Falling backwards through water, the membrane that was the edges of her heart struggling for a moment to keep him inside before giving way, letting him drift back into his own netherspace. When he could feel it around him, reach out to run fingers over the web of threads, he let go and pushed up, up like floating through water, towards the surface, slow but inevitable and back into himself. The end was always too fast, quicker the closer he got to the surface and then suddenly his eyes blinked open, breath rushed into his lungs, pain prickled over his skin, and the real world came back.
Zexion was lounging against the foot of the bed, transparent hands folded over his equally transparent stomach and watching Roxas with disinterest all over his stoic features. "Everything well on the astral plane?"
"As well as could be expected," Roxas muttered, sitting up slowly, feeling the blood rush to his head. Like surfacing too fast in the ocean after going too long without breathing. The world swayed around him, gradually righting itself.
"Excellent." Zexion's voice dripped with sarcasm, and Roxas decided to simply wait until the man continued, as he clearly had a grievance to voice. "I think it would behoove you to know that the invalid and his Replican are romantically involved. With each other, in case I'm not making myself plain."
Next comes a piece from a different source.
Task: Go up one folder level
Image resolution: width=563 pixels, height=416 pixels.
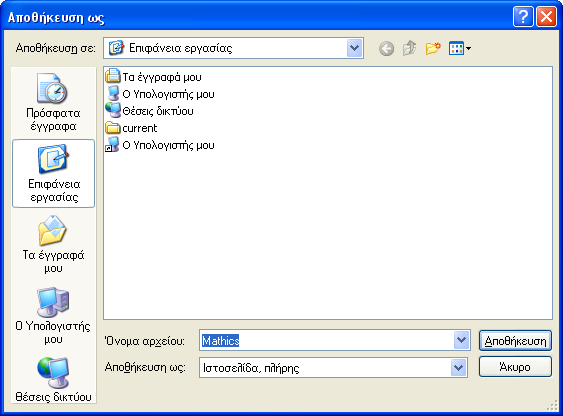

Roxas raised his eyebrows, dubious. "Really."
"It would appear so, based on all the cuddling occurring in the driver's seat while you and the vegetable were sleeping."
"So long as it's just cuddling." Roxas swung his legs off the bed. "It's none of my business."
"Also," Zexion intoned, and he paused. "Although being devoured by your own Art is certainly a very nasty death, it is not particularly what I had in mind. Too brutal, not enough finesse. You are obliged by our contract to continue living until you encounter a method I approve of. Please remember to abide by that."
He didn't wait for Roxas to answer, form immediately dissipating into the little ball of light that was his core. Roxas sighed, and figured he'd take it as an approximation of concern.